=== WHAT TO WORK ON ===
Below are entries; print them exactly from the first line through the one containing "Products (1044, 64)".

=== PROVIDED DATA ===
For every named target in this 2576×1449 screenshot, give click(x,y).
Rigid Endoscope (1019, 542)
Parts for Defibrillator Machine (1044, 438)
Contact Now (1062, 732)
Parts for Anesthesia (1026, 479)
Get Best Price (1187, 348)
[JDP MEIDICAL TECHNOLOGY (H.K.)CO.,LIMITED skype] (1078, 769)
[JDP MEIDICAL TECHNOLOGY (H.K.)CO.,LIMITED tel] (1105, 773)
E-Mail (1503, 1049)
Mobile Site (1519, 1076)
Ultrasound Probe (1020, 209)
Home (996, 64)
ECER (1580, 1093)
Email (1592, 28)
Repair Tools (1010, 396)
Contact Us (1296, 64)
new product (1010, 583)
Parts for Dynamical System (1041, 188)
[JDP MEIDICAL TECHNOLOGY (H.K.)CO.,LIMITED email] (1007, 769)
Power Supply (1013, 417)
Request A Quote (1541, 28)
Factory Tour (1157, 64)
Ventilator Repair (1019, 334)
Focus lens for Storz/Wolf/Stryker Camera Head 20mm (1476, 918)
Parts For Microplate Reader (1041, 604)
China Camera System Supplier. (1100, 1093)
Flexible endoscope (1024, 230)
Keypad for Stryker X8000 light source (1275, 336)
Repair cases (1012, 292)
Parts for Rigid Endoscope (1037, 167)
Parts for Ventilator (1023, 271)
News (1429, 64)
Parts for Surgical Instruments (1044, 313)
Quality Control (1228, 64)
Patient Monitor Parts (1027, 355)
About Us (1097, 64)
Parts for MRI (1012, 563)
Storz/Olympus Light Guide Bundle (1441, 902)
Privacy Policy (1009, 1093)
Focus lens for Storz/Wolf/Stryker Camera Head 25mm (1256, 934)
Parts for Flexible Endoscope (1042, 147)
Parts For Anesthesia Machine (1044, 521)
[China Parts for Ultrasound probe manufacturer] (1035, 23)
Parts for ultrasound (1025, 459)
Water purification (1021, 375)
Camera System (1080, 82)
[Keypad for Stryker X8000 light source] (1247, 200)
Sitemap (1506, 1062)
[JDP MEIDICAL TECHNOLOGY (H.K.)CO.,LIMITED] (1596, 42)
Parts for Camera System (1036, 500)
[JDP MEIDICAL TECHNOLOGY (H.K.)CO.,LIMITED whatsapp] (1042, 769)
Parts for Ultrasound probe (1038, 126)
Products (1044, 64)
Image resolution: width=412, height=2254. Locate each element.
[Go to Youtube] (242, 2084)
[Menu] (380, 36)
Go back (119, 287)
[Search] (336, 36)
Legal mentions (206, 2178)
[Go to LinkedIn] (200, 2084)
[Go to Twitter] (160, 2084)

=== FINISHED TASK ===
For every named target in this 2576×1449 screenshot, give click(x,y).
Rigid Endoscope (1019, 542)
Parts for Defibrillator Machine (1044, 438)
Contact Now (1062, 732)
Parts for Anesthesia (1026, 479)
Get Best Price (1187, 348)
[JDP MEIDICAL TECHNOLOGY (H.K.)CO.,LIMITED skype] (1078, 769)
[JDP MEIDICAL TECHNOLOGY (H.K.)CO.,LIMITED tel] (1105, 773)
E-Mail (1503, 1049)
Mobile Site (1519, 1076)
Ultrasound Probe (1020, 209)
Home (996, 64)
ECER (1580, 1093)
Email (1592, 28)
Repair Tools (1010, 396)
Contact Us (1296, 64)
new product (1010, 583)
Parts for Dynamical System (1041, 188)
[JDP MEIDICAL TECHNOLOGY (H.K.)CO.,LIMITED email] (1007, 769)
Power Supply (1013, 417)
Request A Quote (1541, 28)
Factory Tour (1157, 64)
Ventilator Repair (1019, 334)
Focus lens for Storz/Wolf/Stryker Camera Head 20mm (1476, 918)
Parts For Microplate Reader (1041, 604)
China Camera System Supplier. (1100, 1093)
Flexible endoscope (1024, 230)
Keypad for Stryker X8000 light source (1275, 336)
Repair cases (1012, 292)
Parts for Rigid Endoscope (1037, 167)
Parts for Ventilator (1023, 271)
News (1429, 64)
Parts for Surgical Instruments (1044, 313)
Quality Control (1228, 64)
Patient Monitor Parts (1027, 355)
About Us (1097, 64)
Parts for MRI (1012, 563)
Storz/Olympus Light Guide Bundle (1441, 902)
Privacy Policy (1009, 1093)
Focus lens for Storz/Wolf/Stryker Camera Head 25mm (1256, 934)
Parts for Flexible Endoscope (1042, 147)
Parts For Anesthesia Machine (1044, 521)
[China Parts for Ultrasound probe manufacturer] (1035, 23)
Parts for ultrasound (1025, 459)
Water purification (1021, 375)
Camera System (1080, 82)
[Keypad for Stryker X8000 light source] (1247, 200)
Sitemap (1506, 1062)
[JDP MEIDICAL TECHNOLOGY (H.K.)CO.,LIMITED] (1596, 42)
Parts for Camera System (1036, 500)
[JDP MEIDICAL TECHNOLOGY (H.K.)CO.,LIMITED whatsapp] (1042, 769)
Parts for Ultrasound probe (1038, 126)
Products (1044, 64)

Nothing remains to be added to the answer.